BookmarkSubscribeRSS Feed
TomKari
Onyx | Level 15

My apologies, I muddied the waters in my earlier post, because I looked at the listing that had spaces removed, and therefore the columns didn't line up.

 

I don't have any explanations of the problem; in hopes of contributing, here are what I see as the pertinent details:

 

1. There appears to be a CRLF in the middle of a line around line 10524, which SAS isn't picking up correctly. Other than that, the data on the dump on the ERROR diagnostic looks fine.

 

2. On the NOTE SAS is saying it is line 10524, but _N_ is 10523. I'm guessing that's because of the Firstobs=2.

 

3. The "A character that could not be transcoded..." WARNING message.

 

4. SAS and Notepad++ are seeing 16813 records, but you feel there should be 16810 (number of CRLF plus 1).

 

My next step would be to run the following (untested)

 

Data _null_;
Infile "file_path_name" LRECL=32767 ENCODING="UTF-16" TERMSTR=CRLF;
File "other_file_path_name" LRECL=32767 ENCODING="UTF-16" TERMSTR=CRLF;
Input;
If _n_ = 1 | _n_ = 10524 then output;
Run;

 

and then try running your import program against the reduced file. If it still fails, EXTREMELY weird. If it works, evidence that something higher up is a problem.

 

Then futz around with this process, maybe changing the ENCODING options, etc, until something pokes you in the eye. My feeling is it's some corrupted characters in there somewhere.

 

Good luck,
Tom

Autotelic
Obsidian | Level 7
Thanks, I will only be able to try this in about 40 hours.
Actually I expect 16809 records, that's because the file ends with a blank line, so there are as many CRLFs as there are datalines.
The character that can't be transcoded is unrelated to this, IMO.
I actually asked about this here: https://communities.sas.com/t5/SAS-Enterprise-Guide/Importing-text-file-with-Unicode-U-0099/m-p/4099...
Autotelic
Obsidian | Level 7

This thread is getting long. Apologies for this unrelated post, but I want to thank everyone that has been trying to help: thank you very much!
I'm going to keep working on this issue.

Patrick
Opal | Level 21

@Autotelic

If it's possible then attach your actual data so we can investigate what's going on.

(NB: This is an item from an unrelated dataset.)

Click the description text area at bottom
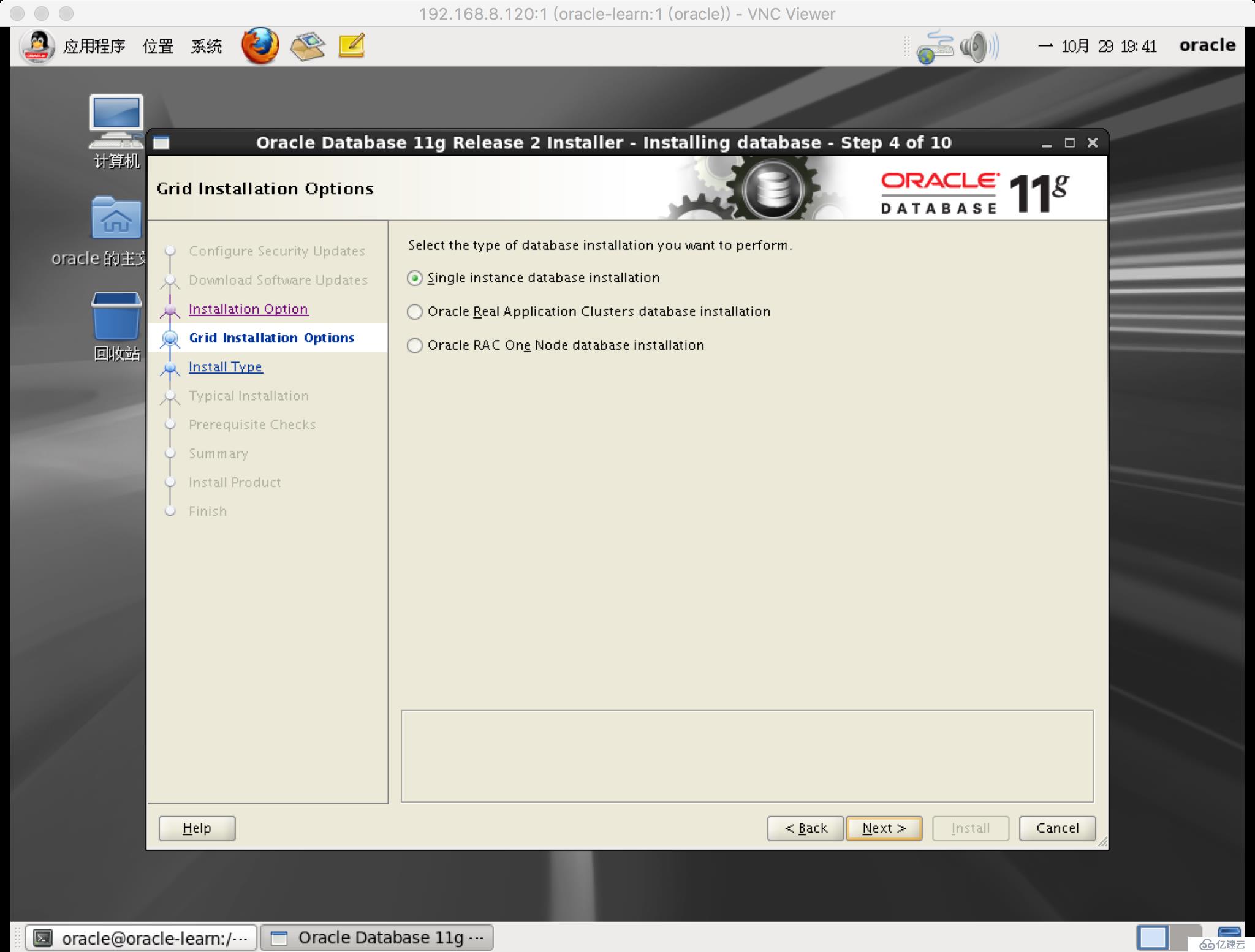Screen dimensions: 1255x952 [750, 755]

Have you already tried if your code works on a small subset of data? Using Notepad++ create a file with only a few records but make sure you keep the line where SAS throws the Error (plus the line right before and right after).

Autotelic
Obsidian | Level 7

 

That code doesn't seem to write anything. I experimented with different values of _n_ ans always got zero results. Any idea of what's going on here?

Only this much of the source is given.